Почему 2FA не поможет защититься от Credential Stuffing
Moody
В блоге Google Security есть отличная публикация под названием "How effective is basic account hygiene at preventing hijacking" или "На сколько эффективна базовая гигиена аккаунта для предотвращения его угона". В этой статье речь идет о двухфакторной аутентификации и ее эффективности при использовании в корпорации. К сожалению, повествование в ней ведется таким образом, что у обывателя может возникнуть мнение, что некоторые распостраненные формы 2FA останавливают 100% всех атак.

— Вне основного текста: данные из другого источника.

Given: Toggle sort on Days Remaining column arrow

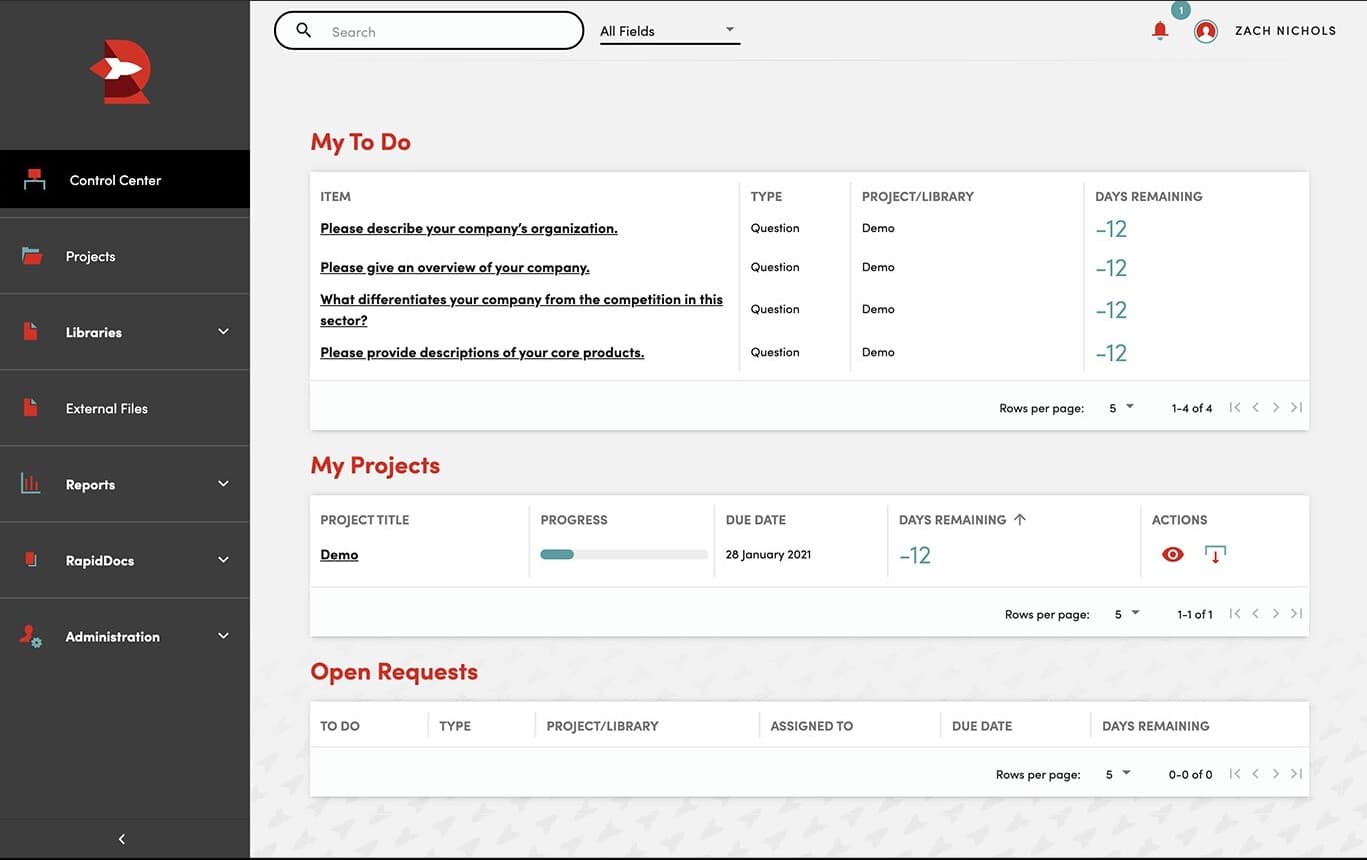Looking at the screenshot, I should coord(1020,520).
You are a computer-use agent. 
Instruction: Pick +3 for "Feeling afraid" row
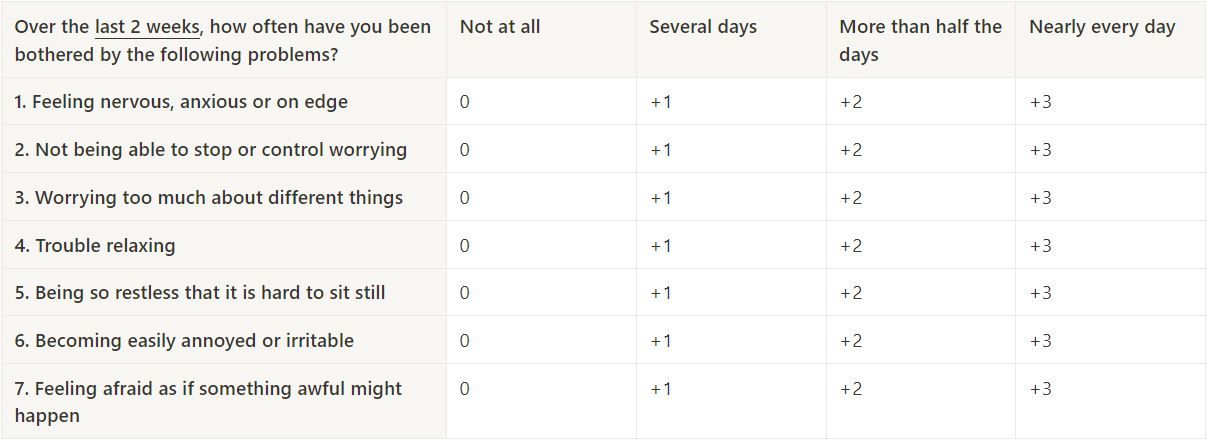[1040, 389]
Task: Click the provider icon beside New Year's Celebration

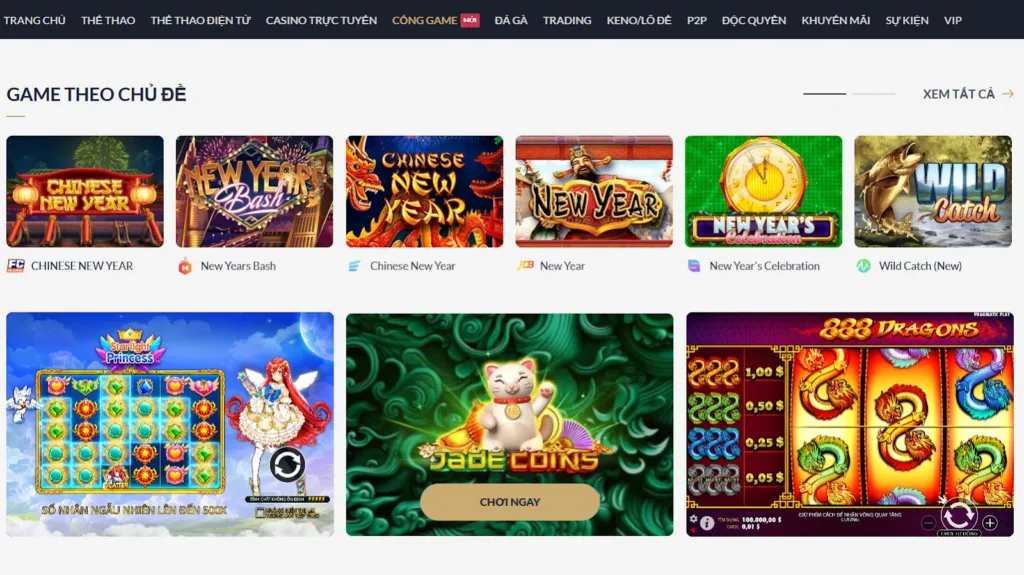Action: [x=694, y=266]
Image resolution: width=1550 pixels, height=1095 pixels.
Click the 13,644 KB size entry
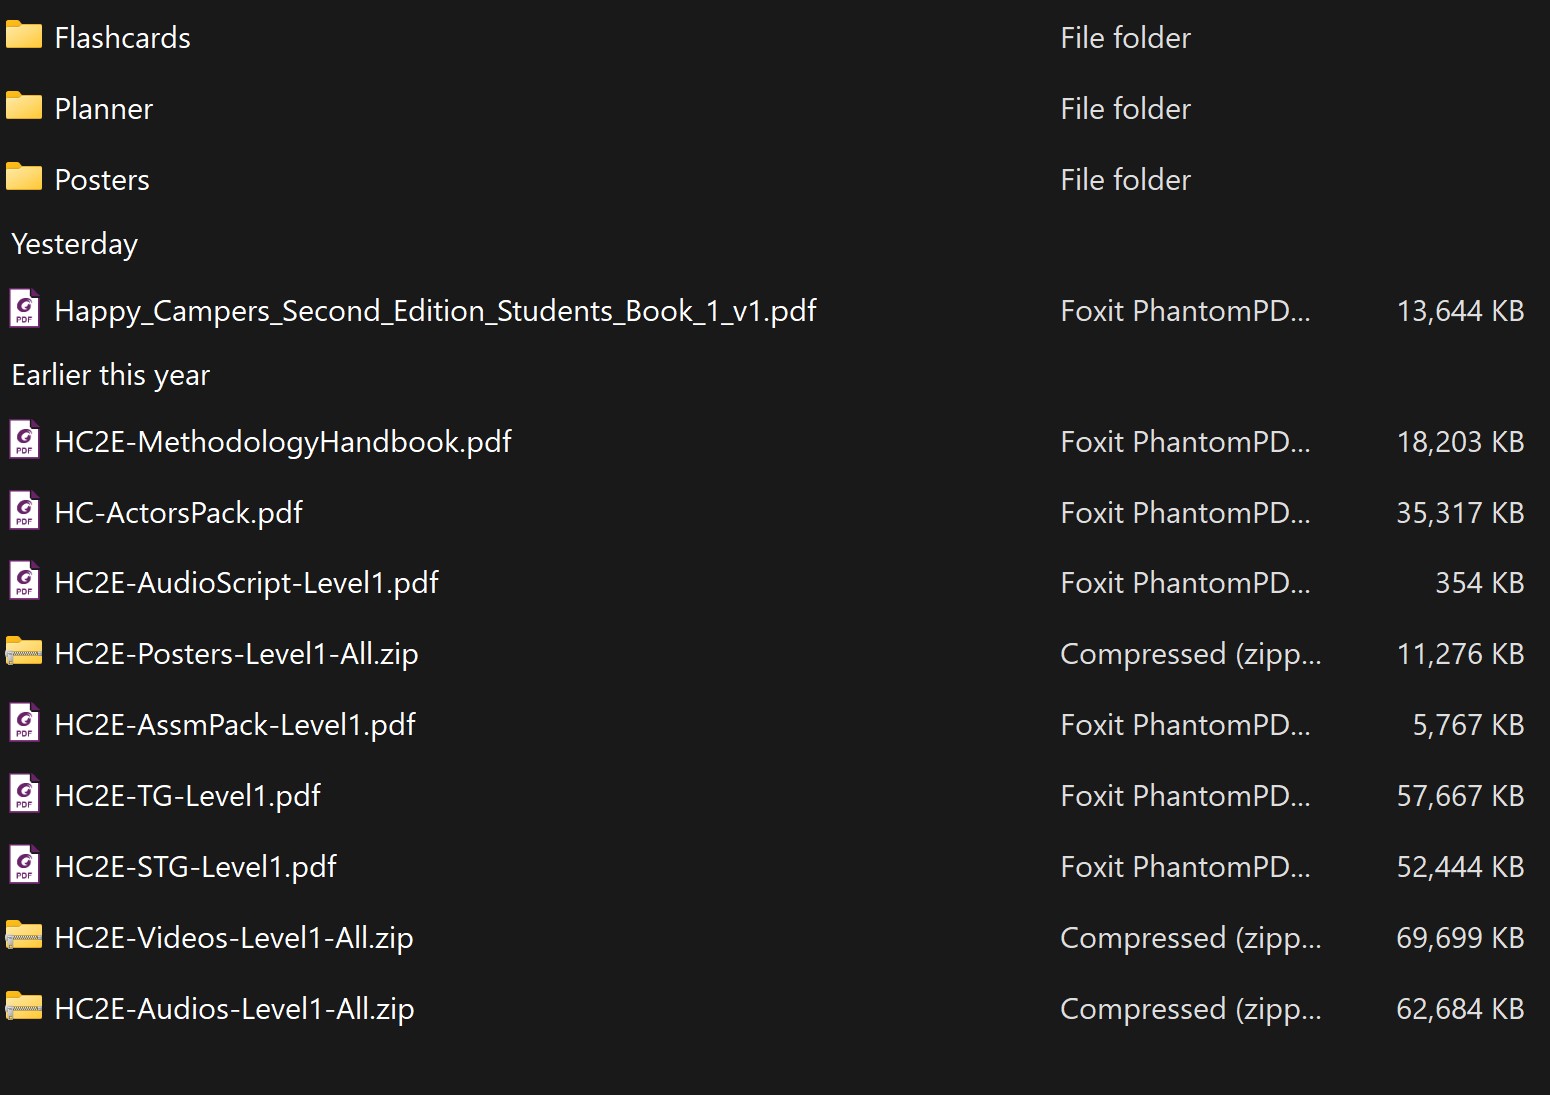1459,311
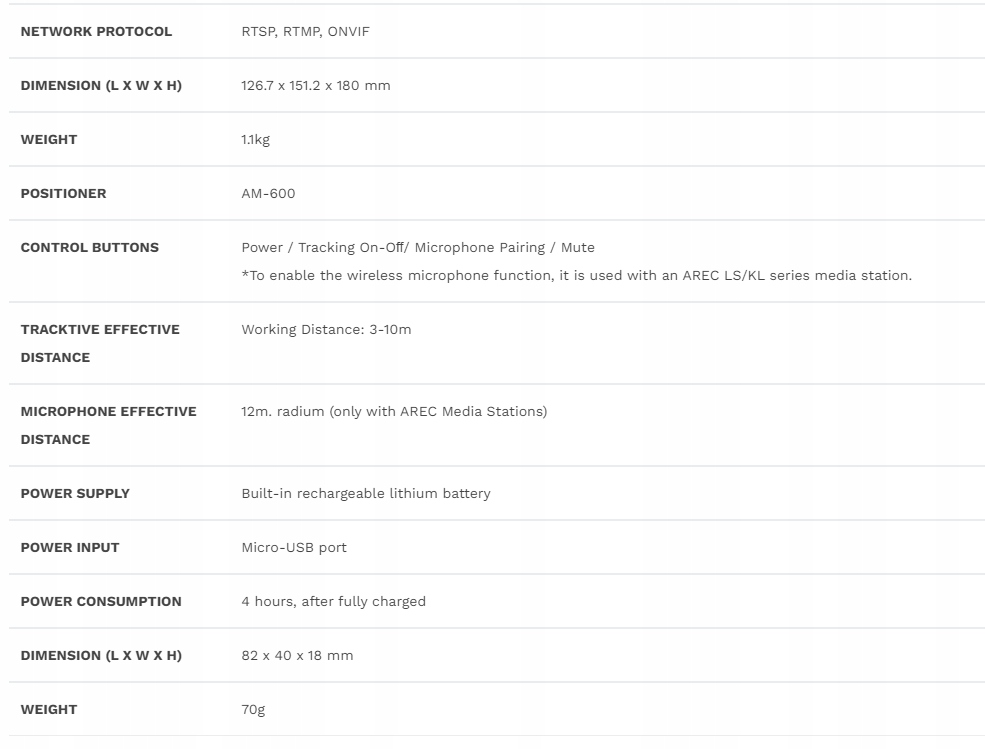Click the 126.7 x 151.2 x 180 mm dimension value
This screenshot has width=985, height=749.
click(x=315, y=85)
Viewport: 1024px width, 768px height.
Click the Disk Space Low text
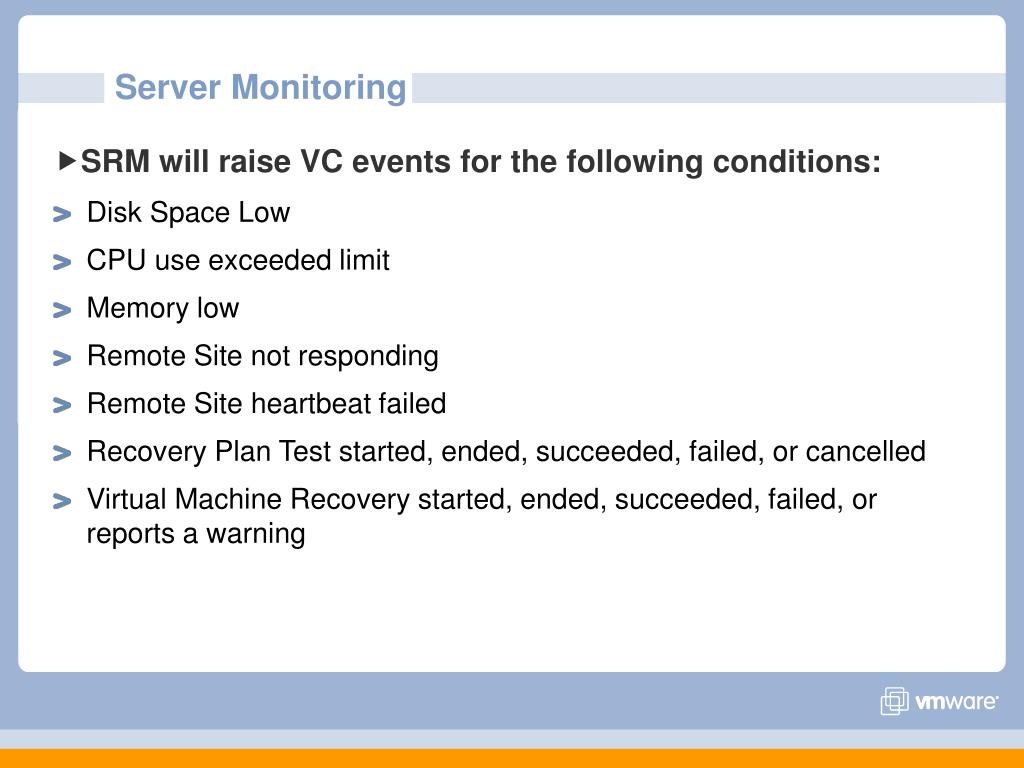[188, 213]
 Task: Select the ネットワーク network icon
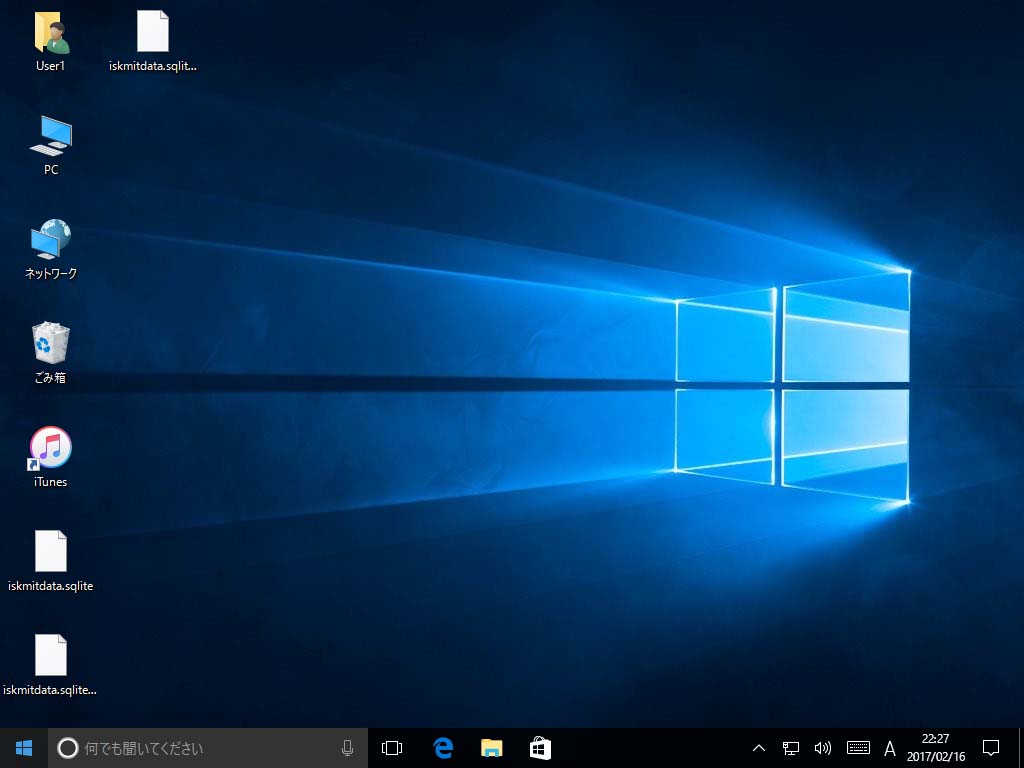[x=51, y=240]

Прямо скажу - двухфакторная аутентификация не останавливает атаки с использованием слитых учетных данных. Вообще.
Путаница возникает из - за следующей формулировки:
Мы обнаружили, что SMS-код, отправленный на номер телефона для верификации, помог заблокировать 100% автоматических ботов, 96% массовых фишинговых атак и 76% целевых атак.
Это предложение, не смотря на его достоверность, достаточно просто неверно истолковать. Да вы и сами, надеюсь, понимаете, что в этой фразе говорится лишь о стадии, идущей уже после стандартной авторизации. Статистика ниже чуть лучше проясняет ситуацию:
Двухфакторная аутентификация защищает аккаунты от проникновения ботов в аккаунт пользователя. Однако, Credential Stuffing - это не про кражу аккаунта (прежде всего), основная цель Credential Stuffing заключается в избавлении от ненужных данных в общем списке с невалидными или несуществующими учетными записями. Если сервис, после успешного ввода учетных данных, говорит пользователю о том, что он должен ещё и ввести пароль, который пришел ему на его телефон, то это никак не помешает злоумышленнику удостовериться в том, валидным ли является атакуемый аккаунт. Это важный нюанс, не обращая внимания на который, вебмастер не будет находиться в безопасности от данной атаки.
Стоимость против значимости
Стоимость атаки напрямую зависит от того, насколько сильно защищен сервис. Каждое решение злоумышленника влияет на размер его кошелька и длительность атаки. Таким образом, 2FA - это защита, которая лишь увеличивает стоимость атаки, при этом не являясь панацеей для хорошо мотивированных атакующих.
Атаки типа Credential Stuffing являются одними из самих дешевых атак, за которыми может последовать "тяжелая артиллерия". После того, как злоумышленник завершит перебор аккаунтов и получит список валидных учетных записей, на его столе окажутся более дорогостоящие карты - фишинг, социальная инженерия и прочее. Ненаправленный фишинг имеет низкую отдачу, так как рассчитан на "большую аудиторию". А целевой фишинг более эффективен и используется в случаях, если злоумышленник наткнулся на ценный (для него) аккаунт. При этом, эффективность целевого фишинга увеличивается в зависимости от того, сколько информации собрал злоумышленник о своей жертве.
Почему именно фишинг? Просто потому, что человек, знающий достаточно о цифровой гигиене для того, чтобы включить 2FA на своем аккаунте, но не знающий, что он не должен использовать одни и те же пароли на различных сервисах, характеризует именно тот тип людей, против которых отлично подействует направленная фишинговая компания.